The following is an excerpt from my published book AI Primer for Business Leaders detailing how training data quality is the bedrock of generative AI tools. At the time I wrote this chapter synthetic data was not a proven training technique and would lead model collapse.

The Bedrock of Generative AI: High Quality Data

The importance of high-quality source datasets cannot be understated. The utility of any generative AI solution will be built upon the source data acquired. Currently, datasets are sourced from anywhere and everywhere possible. As generative AI products are released and benchmarked, they often indicate a “dataset size” that can be thought of as the amount of source data used to make all future educated guesses in response to customer queries.

The totality of data available to train on is thought to be finite, or at the very least, yielding diminishing returns over time. Further, with the explosion of generative AI products, many public sources of data are updating their terms and conditions to protect their data from robotic scraping; other datasets are moving behind paywalls or being taken down altogether. This is one of the most rapidly changing areas of AI, and I predict private companies will need to leverage their internal private data to be competitive with their AI solutions.

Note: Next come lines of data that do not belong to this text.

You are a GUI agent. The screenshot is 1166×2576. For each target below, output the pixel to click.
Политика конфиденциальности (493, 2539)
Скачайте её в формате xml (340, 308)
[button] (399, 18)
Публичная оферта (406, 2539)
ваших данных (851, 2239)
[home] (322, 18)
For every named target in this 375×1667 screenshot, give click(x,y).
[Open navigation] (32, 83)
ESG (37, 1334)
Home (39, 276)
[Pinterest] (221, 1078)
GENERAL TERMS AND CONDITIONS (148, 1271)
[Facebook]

The value of this human-created data is reflected in the large deals signed for exclusive rights to use it for training. Having access to high-quality datasets is a competitive advantage that increases the value of any individual generative AI product. Complementing the generative AI lifecycle diagram, the available data for training can be thought of as a series of concentric circles that are rapidly expanding and contracting based on government legislation, litigation, and changes in terms of service by companies, with “All Data of All Time” being the upper bounds of available data and “Public Domain Data” being the smallest set of known data that is free to use in a commercial product.

concentric circles of data

Finding a way to catalogue and comprehend the totality of human published works has always been a distinctly human project, whether through a formal encyclopedia publication, the Google Books project, or crowdsourced via Wikipedia. A big promise of generative AI solutions is providing a way to surface relevant information from these vast data repositories in response to user queries—with the caveat that responses are an output reflective of predictions based on training data, not an authoritative one based on wisdom. I cover some examples of this in the “Personal Use of ChatGPT” Appendix and how it’s especially true as it pertains to “smushing” different source materials into one output.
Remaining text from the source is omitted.